DATA RECORDS:
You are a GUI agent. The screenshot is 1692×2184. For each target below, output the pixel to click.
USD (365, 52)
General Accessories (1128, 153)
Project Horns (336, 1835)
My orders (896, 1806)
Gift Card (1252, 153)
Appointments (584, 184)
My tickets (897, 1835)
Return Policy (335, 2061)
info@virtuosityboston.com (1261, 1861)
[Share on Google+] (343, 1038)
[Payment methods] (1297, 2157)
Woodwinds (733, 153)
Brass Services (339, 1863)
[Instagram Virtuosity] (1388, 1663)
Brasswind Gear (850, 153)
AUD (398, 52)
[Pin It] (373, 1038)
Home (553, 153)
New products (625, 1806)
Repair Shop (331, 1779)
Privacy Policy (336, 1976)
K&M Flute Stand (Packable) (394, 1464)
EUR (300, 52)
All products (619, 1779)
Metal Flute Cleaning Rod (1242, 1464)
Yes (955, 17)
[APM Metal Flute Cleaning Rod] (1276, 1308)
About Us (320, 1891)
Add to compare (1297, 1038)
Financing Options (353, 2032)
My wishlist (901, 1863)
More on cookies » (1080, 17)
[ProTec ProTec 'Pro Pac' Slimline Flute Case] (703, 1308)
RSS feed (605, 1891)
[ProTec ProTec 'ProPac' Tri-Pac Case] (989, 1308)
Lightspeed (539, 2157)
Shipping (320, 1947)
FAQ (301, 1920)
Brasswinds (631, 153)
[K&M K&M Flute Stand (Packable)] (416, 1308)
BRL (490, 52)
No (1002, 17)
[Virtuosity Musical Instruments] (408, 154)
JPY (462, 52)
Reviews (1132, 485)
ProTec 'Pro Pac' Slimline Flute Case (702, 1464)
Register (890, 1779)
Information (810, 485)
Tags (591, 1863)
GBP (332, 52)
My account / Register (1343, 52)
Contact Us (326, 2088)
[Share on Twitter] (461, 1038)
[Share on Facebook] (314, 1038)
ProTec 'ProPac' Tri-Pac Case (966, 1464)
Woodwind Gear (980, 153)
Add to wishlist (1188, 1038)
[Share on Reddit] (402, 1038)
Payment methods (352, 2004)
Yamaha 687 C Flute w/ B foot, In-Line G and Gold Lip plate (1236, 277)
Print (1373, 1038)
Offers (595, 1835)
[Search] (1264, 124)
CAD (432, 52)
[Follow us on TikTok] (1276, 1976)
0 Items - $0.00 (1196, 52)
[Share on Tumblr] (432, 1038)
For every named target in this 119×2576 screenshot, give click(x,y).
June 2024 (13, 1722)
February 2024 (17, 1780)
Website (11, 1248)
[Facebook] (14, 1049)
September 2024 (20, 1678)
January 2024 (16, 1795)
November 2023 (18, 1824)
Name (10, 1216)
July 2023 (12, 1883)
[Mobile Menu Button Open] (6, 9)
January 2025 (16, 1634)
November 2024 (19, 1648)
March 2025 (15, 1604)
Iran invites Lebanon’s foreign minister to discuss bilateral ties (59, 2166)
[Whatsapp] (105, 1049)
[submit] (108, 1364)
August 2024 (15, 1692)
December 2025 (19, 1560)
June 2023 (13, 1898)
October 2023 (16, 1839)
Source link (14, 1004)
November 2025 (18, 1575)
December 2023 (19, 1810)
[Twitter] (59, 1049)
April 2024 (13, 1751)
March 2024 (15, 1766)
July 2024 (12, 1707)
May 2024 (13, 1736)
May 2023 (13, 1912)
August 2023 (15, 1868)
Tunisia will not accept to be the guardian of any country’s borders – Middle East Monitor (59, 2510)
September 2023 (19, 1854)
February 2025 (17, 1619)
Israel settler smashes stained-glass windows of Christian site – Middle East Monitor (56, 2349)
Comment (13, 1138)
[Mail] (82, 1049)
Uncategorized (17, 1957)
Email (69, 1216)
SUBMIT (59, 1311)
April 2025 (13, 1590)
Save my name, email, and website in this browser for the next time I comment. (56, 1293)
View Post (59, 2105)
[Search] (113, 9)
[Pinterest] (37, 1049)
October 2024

PROBLEM STATEMENT:
Show every line above in which the word "Cleaning" occurs.

RESULT OF THE TASK:
Metal Flute Cleaning Rod (1242, 1464)
[APM Metal Flute Cleaning Rod] (1276, 1308)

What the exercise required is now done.